Chartered Institute of Public Finance and Accountancy
- Formation: 1885; 141 years ago
- Headquarters: London
- Membership: 14,000
- President: Carol Culley
- Chief Executive: Owen Mapley
- Website: www.cipfa.org

= Chartered Institute of Public Finance and Accountancy =

UK-based professional association

The Chartered Institute of Public Finance and Accountancy (CIPFA) is a UK based organisation for accountants who work in the public sector, accounting firms and other professional bodies where management of public funds are required. CIPFA is the only UK professional accountancy organisation who is dedicated to public financial management. They currently have approximately 14,000 members. They offer qualifications including a professional qualification for public sector accountants as well as a postgraduate diploma for people already working in management.

CIPFA is a member of the Consultative Committee of Accountancy Bodies, the umbrella organisation for the British accountancy profession. It also belongs to the International Federation of Accountants.

CIPFA's regional branches cover the Channel Islands, Europe, Midlands, North East, North West & North Wales, Northern Ireland, Republic of Ireland, Scotland, South East, South West & South Wales and Yorkshire & the Humber.

==Designation==
Members of CIPFA are entitled to style themselves "Chartered Public Finance Accountant" and use the designatory letters "CPFA". Members who have been elected as Fellow Members can call themselves "Fellow of the Chartered Institute of Public Finance and Accountancy" and use the abbreviation "FCPFA".

==History==
CIPFA began life as the Corporate Treasurers' and Accountants' Institute in 1885, which was later renamed the Institute of Municipal Treasurers and Accountants (IMTA) in 1901. This later became the Chartered Institute of Public Finance and Accountancy (CIPFA) in 1973 when it obtained its Royal Charter.

==Qualifications==
CIPFA offers a range of qualifications; the "Professional Qualification" is intended for those working in and with public services in the UK. For people outside of the UK there are some International Public Financial Management qualifications; a "Certificate in Charity Finance & Accountancy"; and a "CIPFA Certificate Investigative Practice Qualification" aimed primarily at investigators who have some experience but who lack any formal qualification.

==Membership==
CIPFA students who have successfully completed the CIPFA Professional Accountancy Qualification and their Practical Experience Portfolio (PEP) are invited to apply for CIPFA Membership. Once membership is approved members can use the designatory letters ‘CPFA’ (Chartered Public Finance Accountant) for as long as they continue membership.
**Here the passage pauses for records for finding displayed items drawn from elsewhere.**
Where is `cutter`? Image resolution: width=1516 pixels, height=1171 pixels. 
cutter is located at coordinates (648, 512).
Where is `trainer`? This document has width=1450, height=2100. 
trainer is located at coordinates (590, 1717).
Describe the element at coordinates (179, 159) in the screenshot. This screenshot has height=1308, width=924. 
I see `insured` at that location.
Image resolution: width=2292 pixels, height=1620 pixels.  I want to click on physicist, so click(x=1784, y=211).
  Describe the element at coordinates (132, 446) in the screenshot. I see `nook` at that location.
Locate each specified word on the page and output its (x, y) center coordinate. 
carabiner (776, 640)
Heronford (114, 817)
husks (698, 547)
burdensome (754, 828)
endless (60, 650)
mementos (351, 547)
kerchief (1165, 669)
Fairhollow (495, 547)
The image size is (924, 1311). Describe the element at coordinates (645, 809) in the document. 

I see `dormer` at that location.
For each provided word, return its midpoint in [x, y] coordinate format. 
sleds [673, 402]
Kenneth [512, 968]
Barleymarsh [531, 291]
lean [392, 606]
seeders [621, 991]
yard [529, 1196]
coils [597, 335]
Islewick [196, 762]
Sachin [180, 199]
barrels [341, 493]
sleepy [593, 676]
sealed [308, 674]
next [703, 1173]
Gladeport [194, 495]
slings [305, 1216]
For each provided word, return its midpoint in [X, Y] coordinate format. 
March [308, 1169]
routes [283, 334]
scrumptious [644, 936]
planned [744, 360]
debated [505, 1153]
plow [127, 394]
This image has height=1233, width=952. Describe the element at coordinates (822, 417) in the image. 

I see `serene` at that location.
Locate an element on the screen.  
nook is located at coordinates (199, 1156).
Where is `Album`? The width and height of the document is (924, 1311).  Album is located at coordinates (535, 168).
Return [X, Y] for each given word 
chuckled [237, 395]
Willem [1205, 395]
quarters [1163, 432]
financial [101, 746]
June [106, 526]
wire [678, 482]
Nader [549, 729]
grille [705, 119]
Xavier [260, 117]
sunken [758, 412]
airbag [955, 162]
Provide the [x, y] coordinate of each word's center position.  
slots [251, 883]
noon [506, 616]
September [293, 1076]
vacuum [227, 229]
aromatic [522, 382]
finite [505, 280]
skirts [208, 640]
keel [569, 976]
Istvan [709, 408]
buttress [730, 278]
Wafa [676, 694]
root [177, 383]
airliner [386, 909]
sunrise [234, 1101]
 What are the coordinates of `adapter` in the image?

Further routes to membership are available, for example for those with some accountancy qualifications but who must top-up with CIPFA qualifications. There are also arrangements in place with various other professional accountancy organisations where membership, by examination, of these bodies and an appropriate number of years experience in public finance will be regarded as suitable to progress to membership of CIPFA.

==Mutual recognition==
CIPFA and the Society of Management Accountants of Canada signed a mutual recognition agreement in February 2004.

===CMA/CIPFA dual qualification and designations===

CIPFA and CMA Canada have a dual qualification which provides Canadian public sector employees with comprehensive financial management and leadership training.

On completing the programme, candidates can apply for dual public finance management and accounting designations as a Chartered Public Finance Accountant (CPFA) and Certified Management Accountant (CMA) from CIPFA and CMA Canada respectively.

CIPFA and CPA Australia signed a mutual recognition agreement in June 2007.

Although not strictly a form of mutual recognition, CIPFA members of 5 years standing may apply for direct entry to the Institute of Chartered Accountants in England and Wales subject to meeting certain criteria.

==CIPFA Group==
The CIPFA Group includes, in addition to the main accounting body; Public Finance - a monthly magazine for the public sector; the in-house CIPFA Education and Training Centre with almost 3,000 students at locations across the UK, and works with other places of learning to provide courses locally; and a commercial services arm which provided advice and services for the public sector. They include information and guidance, courses and conferences, property and asset management solutions, consultancy and interim people for a range of public sector clients.